Conakry : l’axe Taouyah–Kobayah, nouveau couloir de la cocaïne ? La saisie de 725 grammes de cocaïne, dissimulés dans des sachets de thé à Kipé, relance avec acuité la question de la circulation des stupéfiants dans les quartiers résidentiels et commerciaux de la haute banlieue de Conakry.
L’opération de l’Office central anti-drogue (OCAD), qui a conduit à l’interpellation de deux suspects, révèle surtout le degré de sophistication que peuvent atteindre les réseaux présumés de narcotrafic.
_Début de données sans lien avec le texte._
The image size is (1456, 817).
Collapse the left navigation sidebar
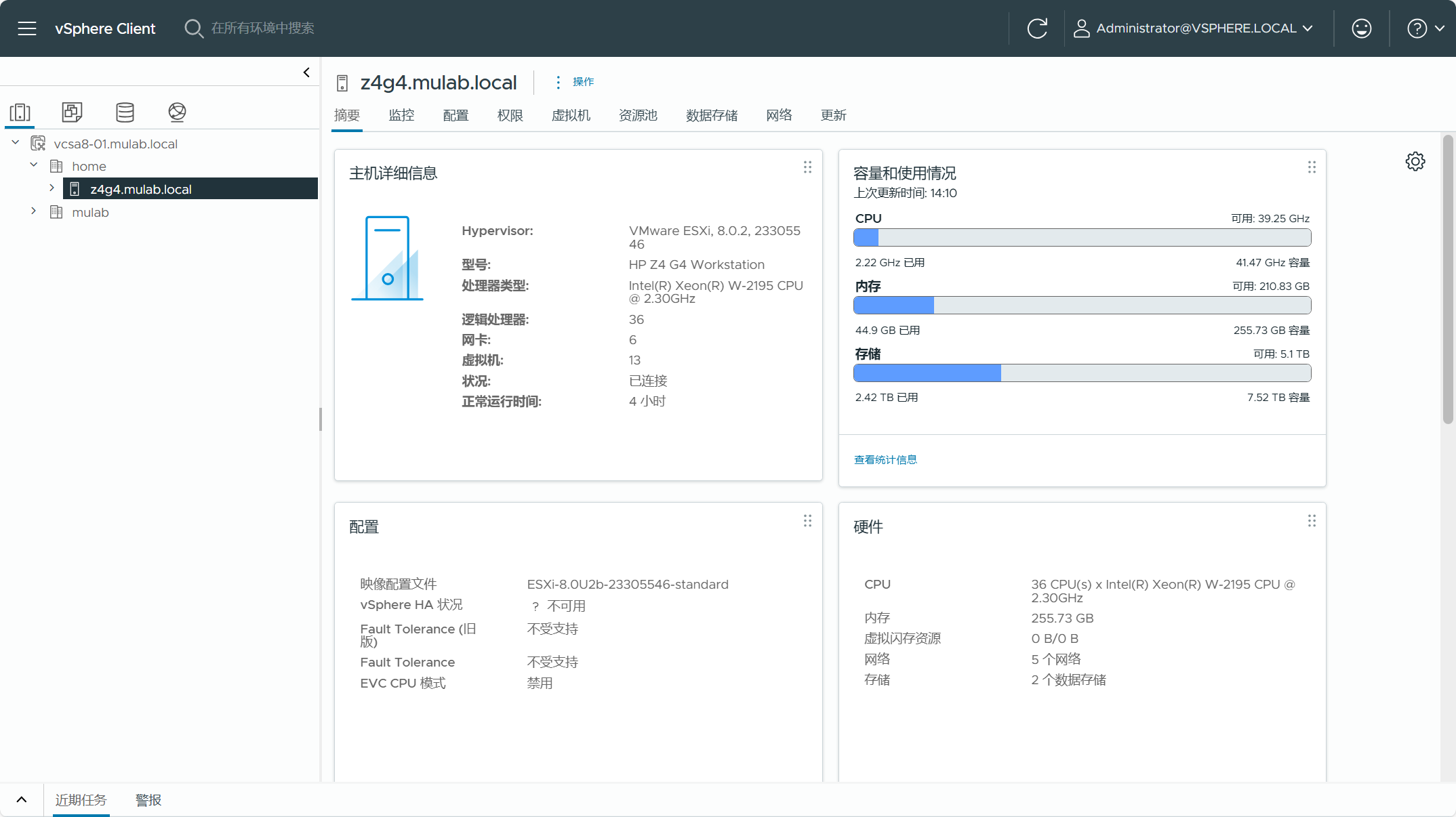(x=306, y=72)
De Taouyah à Kobayah, en passant par Kipé, Nongo et Lambanyi, cet axe concentre une population dense, des activités commerciales importantes, des restaurants, des lieux de loisirs, des logements meublés et une mobilité quotidienne soutenue. Ces caractéristiques ne prouvent pas l’existence d’un « couloir de la cocaïne ». Elles peuvent toutefois offrir aux réseaux criminels un environnement propice à la discrétion : anonymat dans les déplacements, multiplication des points de livraison, rotation rapide des occupants dans certains logements et difficulté pour les services de sécurité de surveiller chaque transaction.
L’exemple de Kipé est parlant. Selon les informations communiquées autour de l’intervention, la cocaïne n’était pas transportée à visage découvert. Elle aurait été introduite dans des sachets de thé vidés puis refermés, afin de donner l’apparence d’un produit ordinaire. Cette méthode illustre un changement préoccupant : les trafiquants présumés ne comptent plus seulement sur des cachettes rudimentaires, mais sur le camouflage dans des marchandises du quotidien, susceptibles de circuler sans éveiller immédiatement les soupçons.
La saisie de 725 grammes représente une quantité limitée au regard des grands flux internationaux, mais elle demeure significative dans un contexte urbain. Fractionnée en doses, une telle quantité peut alimenter de nombreux points de revente et toucher plusieurs catégories de consommateurs. Elle pose donc la question du maillage local : qui réceptionne, qui stocke, qui distribue et qui finance ? L’arrestation de deux personnes ne constitue potentiellement que le premier niveau d’une chaîne plus large, que l’enquête judiciaire devra établir.
Parler de Taouyah, Kipé, Nongo, Lambanyi et Kobayah comme de zones abandonnées à la cocaïne serait excessif et injuste pour leurs habitants, leurs commerçants et leurs autorités locales. En revanche, la répétition éventuelle de saisies, d’interpellations ou de signalements sur cet axe devrait pousser les pouvoirs publics à renforcer le renseignement criminel, les contrôles ciblés et la coopération entre police, douanes, justice et communautés locales.
L’enjeu est de taille : empêcher que des quartiers en pleine expansion ne deviennent des espaces de transit, de stockage ou de consommation à l’abri du regard collectif. La saisie de Kipé doit ainsi être considérée non comme une simple opération ponctuelle, mais comme un signal d’alerte. Face à des réseaux capables de cacher la cocaïne dans de simples sachets de thé, la réponse ne peut reposer que sur la vigilance, l’enquête financière et une action durable contre tous les maillons du trafic.